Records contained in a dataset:
-----
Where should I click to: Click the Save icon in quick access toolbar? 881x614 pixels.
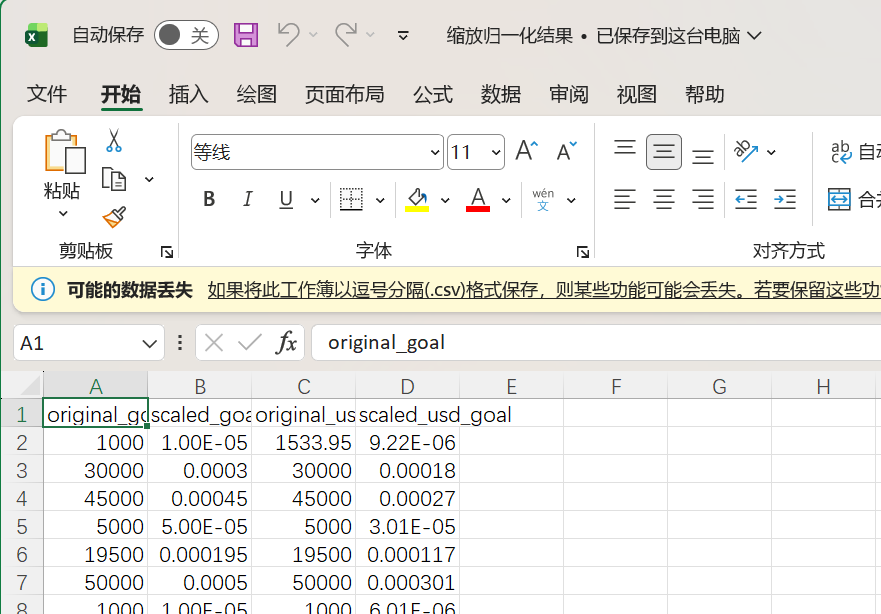pyautogui.click(x=245, y=34)
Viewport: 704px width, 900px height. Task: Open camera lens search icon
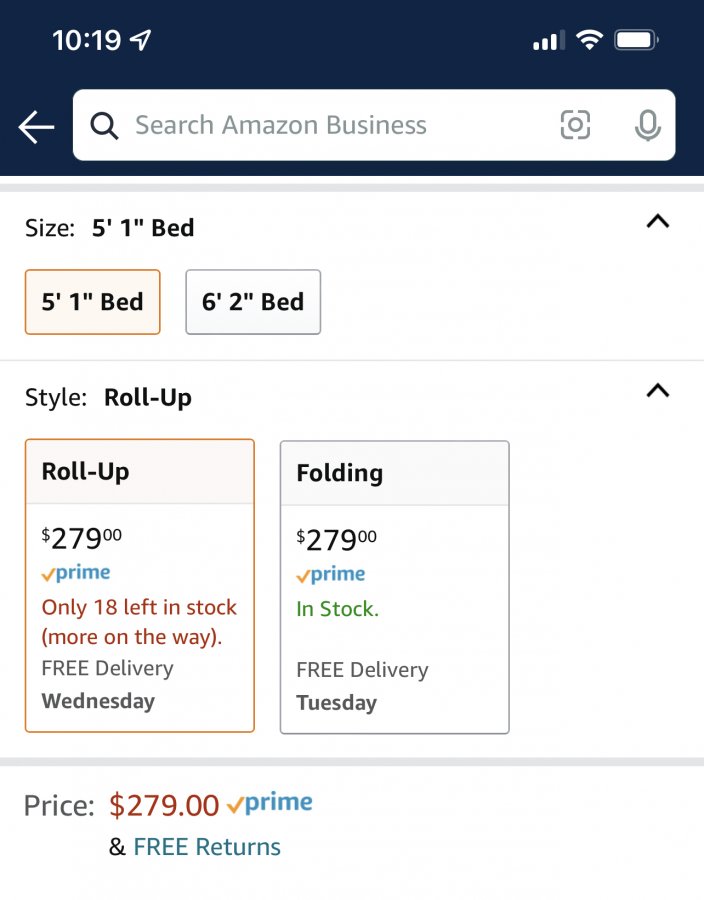(x=575, y=125)
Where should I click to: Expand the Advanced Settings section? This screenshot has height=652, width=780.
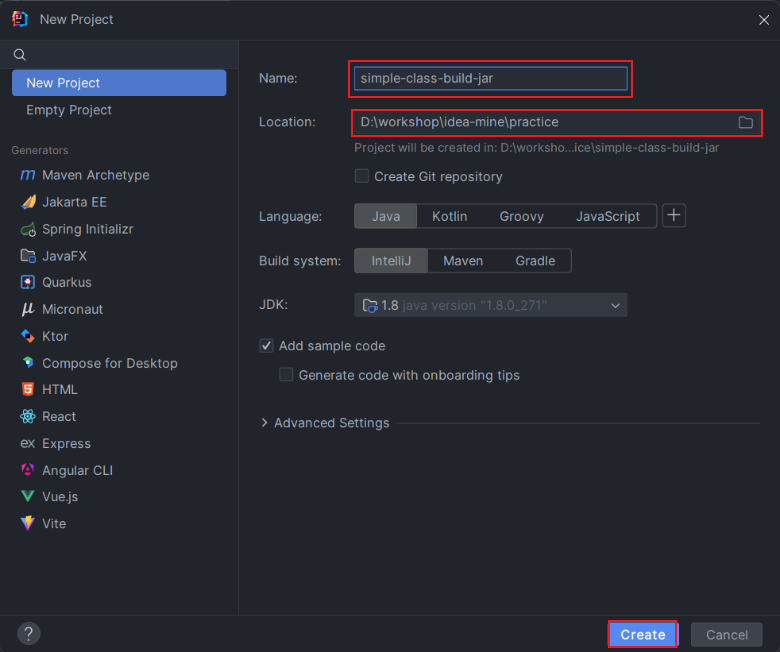point(264,423)
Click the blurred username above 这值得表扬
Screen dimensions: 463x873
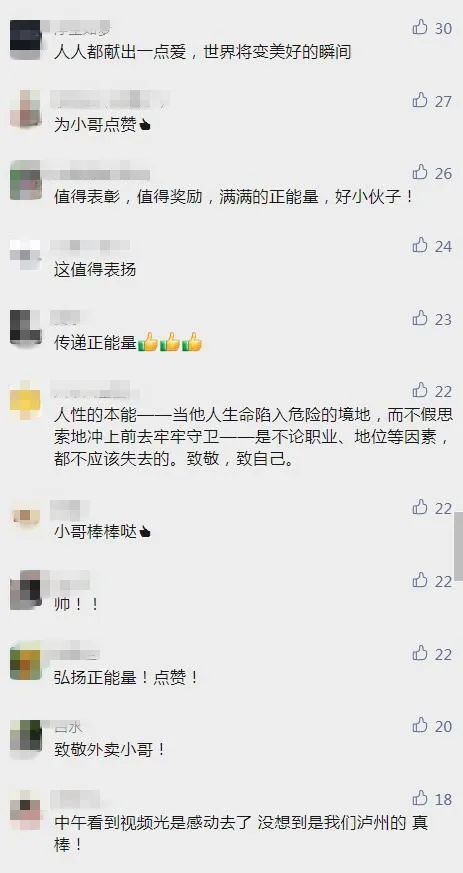[90, 246]
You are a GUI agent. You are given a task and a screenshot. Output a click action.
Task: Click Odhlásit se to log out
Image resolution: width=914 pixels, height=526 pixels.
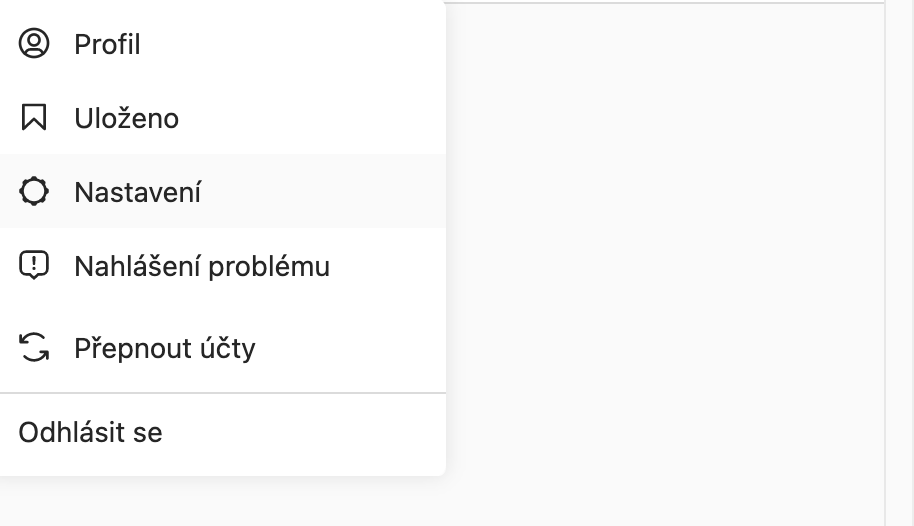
-----
**What is required:** Print out every entry above without changing a word, and leave out the pictures.

**Response to this exercise:**
Where should I click to: Click the Save icon in quick access toolbar? 881x614 pixels.
pyautogui.click(x=245, y=34)
Viewport: 704px width, 900px height. Task: Open camera lens search icon
(x=575, y=125)
Where should I click to: Expand the Advanced Settings section? This screenshot has height=652, width=780.
point(264,423)
Click the blurred username above 这值得表扬
Screen dimensions: 463x873
[90, 246]
You are a GUI agent. You are given a task and a screenshot. Output a click action.
Task: Click Odhlásit se to log out
Image resolution: width=914 pixels, height=526 pixels.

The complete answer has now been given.